If historical analogies are appropriate here, it is better to draw a comparison with the aforementioned 19th century Russian-British Great Game, with the exception that today the Russian-American rivalry is asymmetrical.

The severity of the crisis came as a surprise to many people in Ukraine itself, in Russia, and in the United States of America, not to mention in the faint-hearted European Union-Christmas land. This does not obviously mean that the ongoing crisis and the deteriorating atmosphere in Russia’s relations with the West have been ignored.

Nevertheless, many Ukraine experts, who believed that – as in the book Il Gattopardo by Tomasi di Lampedusa, when referring to the political practice of making reforms that are only apparent and not substantial – “the more this country changes, the more it stays the same”, were taken aback by the dynamic development of events.

At the end of February 2014, Ukraine “swang” too strongly and abruptly to the West and lost its strategic equilibrium that had held it together for almost a quarter of a century. Shortly before, US support for “liberal” change in Ukraine – achieved by overthrowing a democratically elected President – had gone beyond its usual boundaries. The backlash from Russia, which felt cornered, surprised everyone.

A new phase in the struggle for influence is quite real and today we cannot clearly predict either its duration or outcome. One thing is clear: a new era has begun for the Euro-Atlantic region.

The Ukrainian crisis was preceded by a competition between the European Union and Russia over Ukraine’s geoeconomic orientation. The roots of the crisis are related to the Russian-Georgian war of 2008, which put an end to the possibility of Georgia and Ukraine joining NATO, and to the turbulence in the global financial market, which increased the relevance of regional economic structures. The European Union and Russia assessed the outcome of the war and the relevance of the crisis differently.

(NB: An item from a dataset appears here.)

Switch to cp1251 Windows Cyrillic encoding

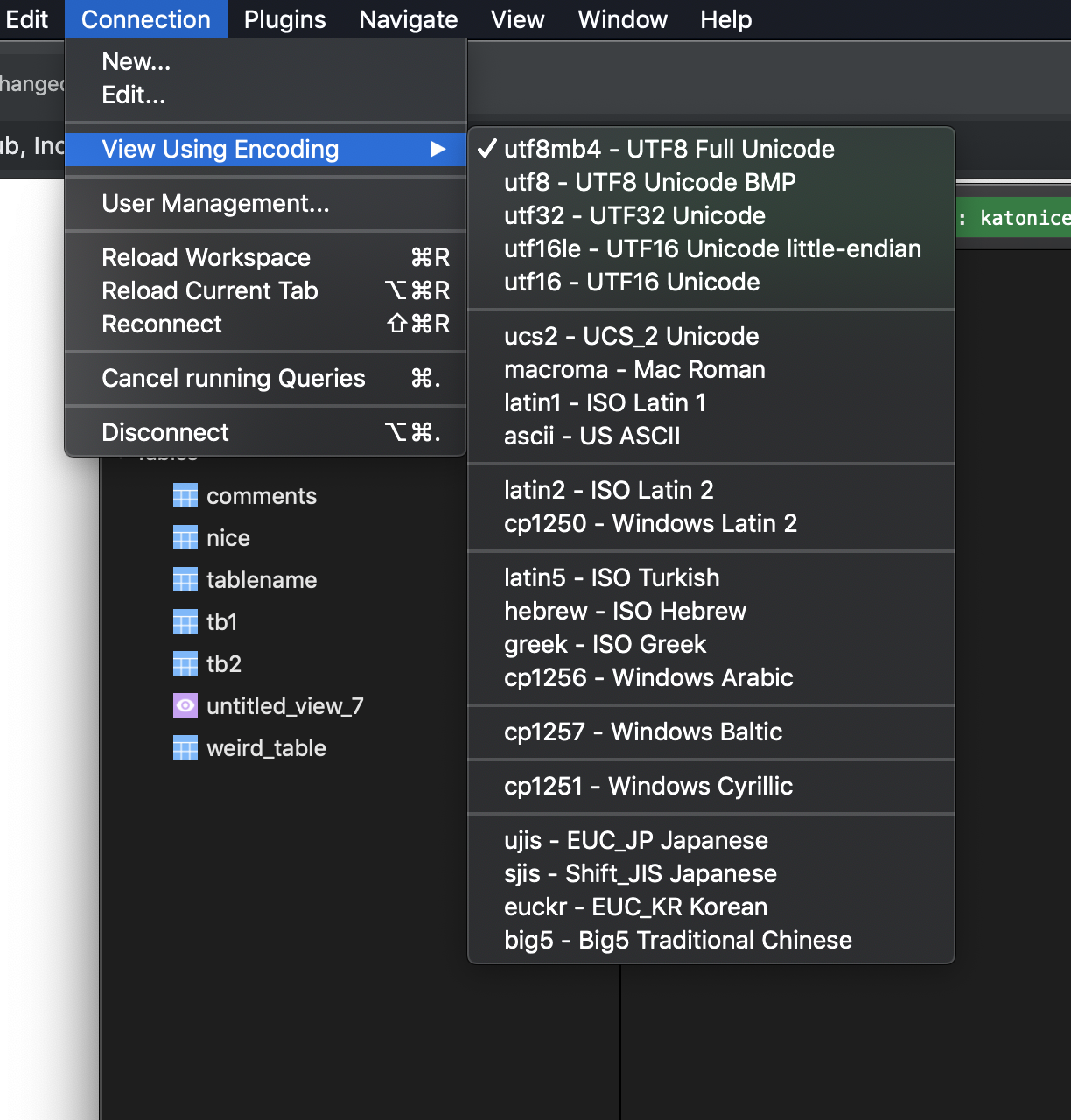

Having developed the Eastern Partnership programme in 2009, the Europeans moved towards the political and economic association of Ukraine and five other former Soviet republics (Armenia, Azerbaijan, Belarus, Georgia and Moldova). That initiative was not so much a step towards EU expansion, but rather an attempt to create a comfort zone on its Eastern border and strengthen the pro-Western orientation of the participating countries.

The Russian Federation, in turn, sought to involve Ukraine and most other post-Soviet States in the implementation of its Customs Union project. The work for its establishment also intensified in 2009 and ended in May 2014 with the signing of an agreement on the creation of the Eurasian Economic Union and on the improvement of its position in the relations with its large continental neighbours: the EU in the West and the People’s Republic of China in the East.

Ukraine’s inclusion in that scheme, which Russian President Vladimir Putin has been trying to achieve since 2003-2004, as early as the time of the “single economic space” project, was supposed to provide the new association with a “critical mass” of 200 million consumers, of which the Ukrainians would be almost a quarter. At the same time, President Putin remained faithful to his De Gaulle’s vision of a Greater Europe from the Atlantic to Vladivostok, which he revived in 2010.

Therefore, both the EU and Russia considered Ukraine an important element of their geopolitical plans. The Russian side also tried to explore the possibility for Ukraine to be simultaneously integrated with the EU and the Customs Union, which would enable it to maintain a balance within the country and in international relations. Nevertheless, Westerners – on behalf of third parties – categorically rejected negotiations with “another” party on Ukraine’s association.

Both Russia and the EU eventually began to see Ukraine’s choice as a zero-sum game and spared no effort to influence its outcome. We are witnessing the results day by day on TV, and reading about it in the newspapers.